Habitat type and dispersal mode underlie the capacity for plant migration across an intermittent seaway.

BACKGROUND AND AIMS

Investigating species distributions across geographic barriers is a commonly utilized method in biogeography to help understand the functional traits that allow plants to disperse successfully. Here the biogeographic pattern analysis approach is extended by using chloroplast DNA whole-genome 'mining' to examine the functional traits that have impacted the dispersal of widespread temperate forest species across an intermittent seaway, the 200 km wide Bass Strait of south-eastern Australia.

METHODS

Multiple, co-distributed species of both dry and wet forests were sampled from five regions on either side of the Strait to obtain insights into past dispersal of these biomes via seed. Using a next-generation sequencing-based pool-seq method, the sharing of single nucleotide polymorphisms (SNPs) was estimated between all five regions in the chloroplast genome.

KEY RESULTS

A total of 3335 SNPs were detected in 20 species. SNP sharing patterns between regions provided evidence for significant seed-mediated gene flow across the study area, including across Bass Strait.
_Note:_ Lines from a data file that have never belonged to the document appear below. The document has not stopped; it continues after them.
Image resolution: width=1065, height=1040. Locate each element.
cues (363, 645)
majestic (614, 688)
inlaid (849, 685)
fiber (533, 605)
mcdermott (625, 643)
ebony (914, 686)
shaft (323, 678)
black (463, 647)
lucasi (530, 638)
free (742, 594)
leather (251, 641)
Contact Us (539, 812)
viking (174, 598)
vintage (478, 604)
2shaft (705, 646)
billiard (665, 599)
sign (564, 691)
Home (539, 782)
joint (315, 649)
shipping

A higher proportion of shared SNPs in dry forest species, especially those dispersed by birds, compared with wet forest species suggests that dry forest species have undergone greater seed-mediated gene flow across the study region during past climatic oscillations and sea level changes associated with the interglacial/glacial cycles.

CONCLUSIONS

This finding is consistent with a greater propensity for long-distance dispersal for species of open habitats and proxy evidence that expansive areas of dry vegetation occurred during times of exposure of Bass Strait during glacials. Overall, this study provides novel genetic evidence that habitat type and its interaction with dispersal traits are major influences on dispersal of plants.